I used to write at Grantland as a 'staff writer' when my internet brand 'meant something,' but then I lost everything after a content farming meltdown. Writing 'under the masthead' that features the most transcendent content farmer of all time gives me a unique insight into what it means to write words that are considered 'premium' on the internet. At times, premium farming feels meaningful, but it usually is just pumping out content for people to pore through and then distance themselves from identifying with. I'm sure no one understands this better than Bill Simmons.

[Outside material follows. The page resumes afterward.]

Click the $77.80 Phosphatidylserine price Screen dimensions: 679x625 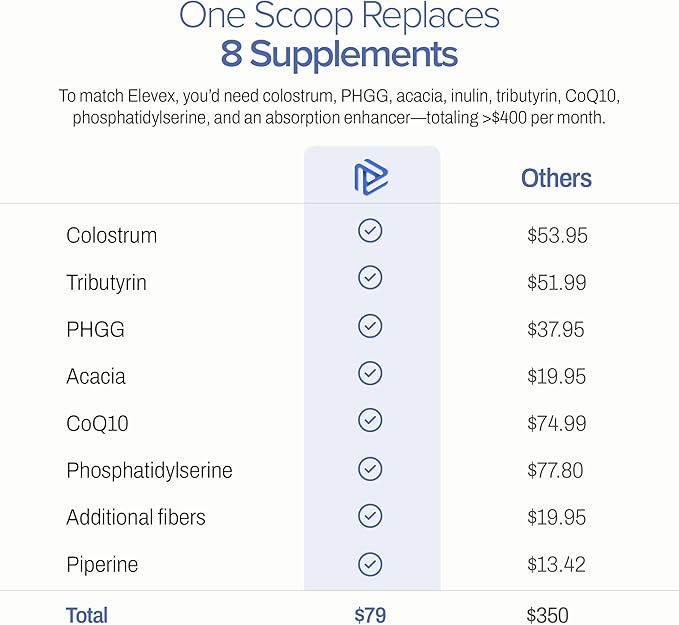557,471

Bill Simmons is a transcendent content farmer because he had the passion/ego to believe his content should reach more than just internet users

Bill Simmons has played every medium right, pivoted his content-creation arsenal appropriately at every turn, and used the contemporary mediums of scale. He has 'been on TV', created a diverse portfolio of web content, built one of the most popular podcasts in the history of mankind, and even created 'premium documentaries' [via 30for30] that I assume make more money than blog posts on the internet. He built a content vertical [via Grantland] that helped his own brand and wasn't forced to scale [via linkbait on Facebook]. He is leaving ESPN when it is post-blatantly obvious it is just an advertorial partner of sports leagues. Overall, Simmons has created a 'personal brand' that he has leveraged to make 'mad bank' from (a) content compan(ies) who need 'visionary talent' to #influence viewers/readers/followers.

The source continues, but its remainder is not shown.